(What you should do): Can you format everything from the line containing "Click the Search Ships input field" down to the line containing "will click(370, 124).", both included, as a numbered list with blank lines left out?

-------- Extracted entries --------

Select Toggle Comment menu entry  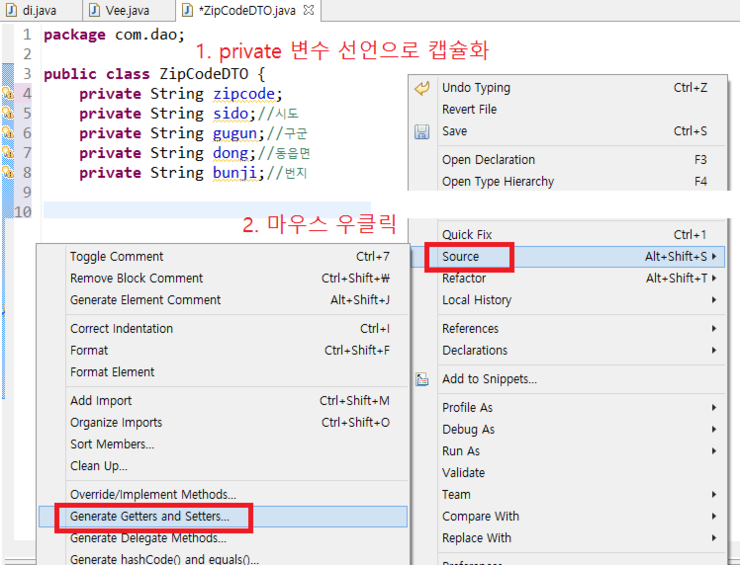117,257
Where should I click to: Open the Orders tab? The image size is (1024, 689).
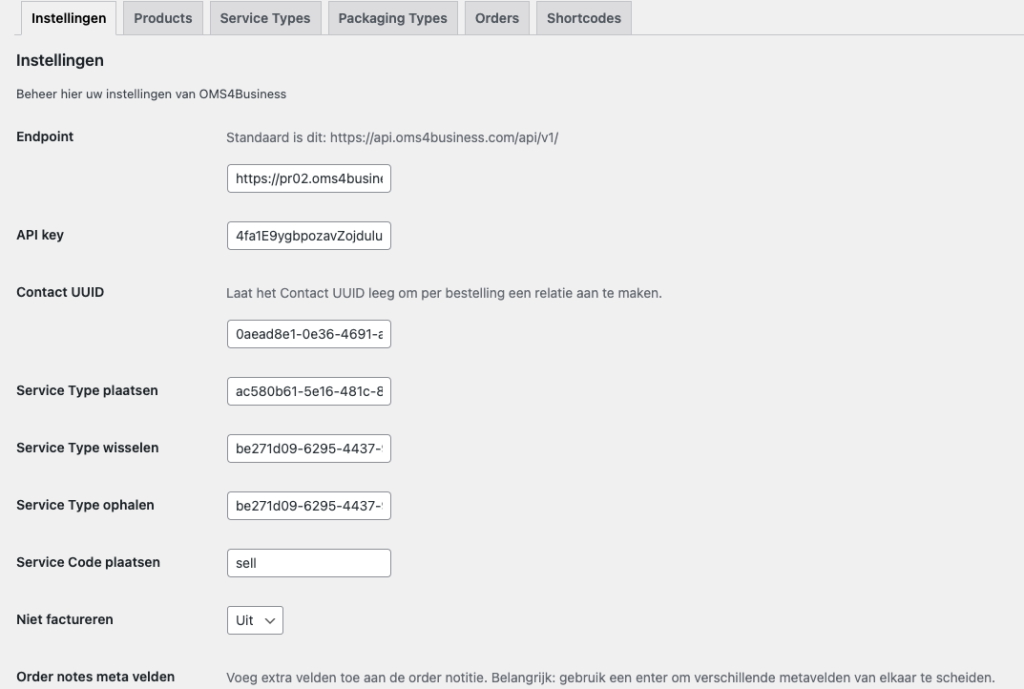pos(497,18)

--------
-------- Extracted entries --------

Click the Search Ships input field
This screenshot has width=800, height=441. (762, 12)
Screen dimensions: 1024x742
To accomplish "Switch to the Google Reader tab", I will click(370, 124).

--------

(Answer below):
1. Click the Search Ships input field
2. This screenshot has width=800, height=441. (762, 12)
3. Screen dimensions: 1024x742
4. To accomplish "Switch to the Google Reader tab", I will click(370, 124).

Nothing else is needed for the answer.